Data availability statement
Data from the Challenge trial will be made publicly available in the Danish National Archives following initial publications. Code will be made available through OSF.
Acknowledgments
The authors extend their gratitude to all participants and stakeholders in the Challenge trial. Furthermore, the authors thank Søren Lundbye-Christensen for statistical advice and René Ernst Nielsen for guidance on antipsychotic category classification.
Author contribution
The first and last authors designed the study in collaboration with the second author. The first, second, third, and fourth authors developed and submitted the preregistered protocol, with the second author drafting the statistical analysis plan. Data analyses were conducted by the first, second, and last authors, with the second author developing the code and performing the statistical analyses. The first author drafted the manuscript with input from the second and last authors, and the last author led critical revisions prior to circulation among co-authors. The sixth, eighth, ninth, second-to-last, and last authors designed and led the Challenge trial. The fifth author co-supervised the first author. The seventh author led data collection and analysis for the Challenge trial, with assistance from the first author. All authors contributed to revisions and approved the final manuscript.
Funding statement
This work was supported by the same grants as the Challenge trial: Innovation Fund Denmark (8088-00023B), Independent Research Fund Denmark (2096-00012B), Innovation Fund North Denmark Region (2022-0010), Psychiatry Research Fund North Denmark Region (1-45-72-3778-24), and The M. L. Jørgensen and Gunnar Hansen Fund (2022-0019).
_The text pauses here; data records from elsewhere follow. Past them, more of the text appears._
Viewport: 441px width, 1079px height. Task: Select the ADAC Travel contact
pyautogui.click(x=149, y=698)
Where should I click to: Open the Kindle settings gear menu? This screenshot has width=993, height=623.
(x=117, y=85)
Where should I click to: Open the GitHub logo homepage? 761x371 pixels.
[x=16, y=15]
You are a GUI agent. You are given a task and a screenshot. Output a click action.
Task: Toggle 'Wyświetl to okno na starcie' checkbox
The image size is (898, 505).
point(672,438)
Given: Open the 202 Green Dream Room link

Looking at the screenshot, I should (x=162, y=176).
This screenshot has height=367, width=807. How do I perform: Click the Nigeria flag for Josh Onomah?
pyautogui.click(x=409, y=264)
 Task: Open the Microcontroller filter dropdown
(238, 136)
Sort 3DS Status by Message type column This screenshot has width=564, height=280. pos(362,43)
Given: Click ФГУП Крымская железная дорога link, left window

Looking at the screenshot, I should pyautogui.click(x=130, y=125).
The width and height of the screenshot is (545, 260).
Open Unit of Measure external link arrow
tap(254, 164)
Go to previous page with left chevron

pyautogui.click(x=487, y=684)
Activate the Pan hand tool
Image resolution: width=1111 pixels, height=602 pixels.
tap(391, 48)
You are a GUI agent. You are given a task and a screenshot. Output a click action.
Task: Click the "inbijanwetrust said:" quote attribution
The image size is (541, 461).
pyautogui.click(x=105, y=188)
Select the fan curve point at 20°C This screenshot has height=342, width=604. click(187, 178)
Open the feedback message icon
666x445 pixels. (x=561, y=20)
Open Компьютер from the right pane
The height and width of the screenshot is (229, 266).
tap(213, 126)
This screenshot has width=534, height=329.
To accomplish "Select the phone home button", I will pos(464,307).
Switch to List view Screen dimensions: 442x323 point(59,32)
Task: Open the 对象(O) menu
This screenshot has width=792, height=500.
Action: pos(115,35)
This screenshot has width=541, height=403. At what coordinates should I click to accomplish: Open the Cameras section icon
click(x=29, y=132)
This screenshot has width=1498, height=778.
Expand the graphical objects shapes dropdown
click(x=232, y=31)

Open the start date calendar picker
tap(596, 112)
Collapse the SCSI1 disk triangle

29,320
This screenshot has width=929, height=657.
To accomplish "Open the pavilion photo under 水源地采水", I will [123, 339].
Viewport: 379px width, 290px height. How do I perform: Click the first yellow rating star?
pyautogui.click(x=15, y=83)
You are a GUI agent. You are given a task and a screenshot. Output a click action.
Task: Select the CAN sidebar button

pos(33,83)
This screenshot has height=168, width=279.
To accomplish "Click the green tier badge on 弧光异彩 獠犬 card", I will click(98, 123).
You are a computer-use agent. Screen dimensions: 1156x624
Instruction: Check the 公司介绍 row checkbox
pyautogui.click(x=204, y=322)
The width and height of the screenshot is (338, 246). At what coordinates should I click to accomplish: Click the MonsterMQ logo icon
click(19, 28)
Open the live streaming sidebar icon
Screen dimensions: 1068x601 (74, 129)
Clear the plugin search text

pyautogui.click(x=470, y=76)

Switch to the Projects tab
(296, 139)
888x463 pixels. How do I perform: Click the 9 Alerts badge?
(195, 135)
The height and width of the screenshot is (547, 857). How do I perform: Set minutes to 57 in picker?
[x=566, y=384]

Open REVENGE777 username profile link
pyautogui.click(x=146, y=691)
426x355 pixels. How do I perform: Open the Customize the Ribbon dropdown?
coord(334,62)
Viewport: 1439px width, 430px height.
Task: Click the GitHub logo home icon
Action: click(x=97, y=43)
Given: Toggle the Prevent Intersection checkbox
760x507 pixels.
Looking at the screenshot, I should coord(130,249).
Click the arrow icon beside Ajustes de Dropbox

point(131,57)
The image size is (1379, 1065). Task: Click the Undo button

Funders had no influence on study design, conduct, data analysis and interpretation, manuscript writing, dissemination of results, or the final decisions regarding any of these aspects.
Competing interests
The last and second-to-last authors are involved in other funded studies investigating VR-therapy. Furthermore, they have received funding teaching a VR-assisted form of avatar therapy by the Danish VR-firm Khora. Otherwise, authors declare no conflicts of interest.
Ethical standard
The Challenge trial was approved by the Committee on Health Research Ethics of the Capital Region of Denmark and the Danish Data Protection Agency with project ID: H-19086621. No additional research ethics approval was required for the present secondary study which adhered to the Declaration of Helsinki.
Consent for publication
The participants gave written informed consent for their personal or clinical details to be published in anonymized form in the Challenge trial and associated studies based on the same dataset.
Declaration of generative AI and AI-assisted technologies in the writing process
During the preparation of this work, the authors used ChatGPT to improve the readability, reduce word count, and minimize redundancy. The authors reviewed and edited all content generated by the tool and take full responsibility for the final version of the manuscript.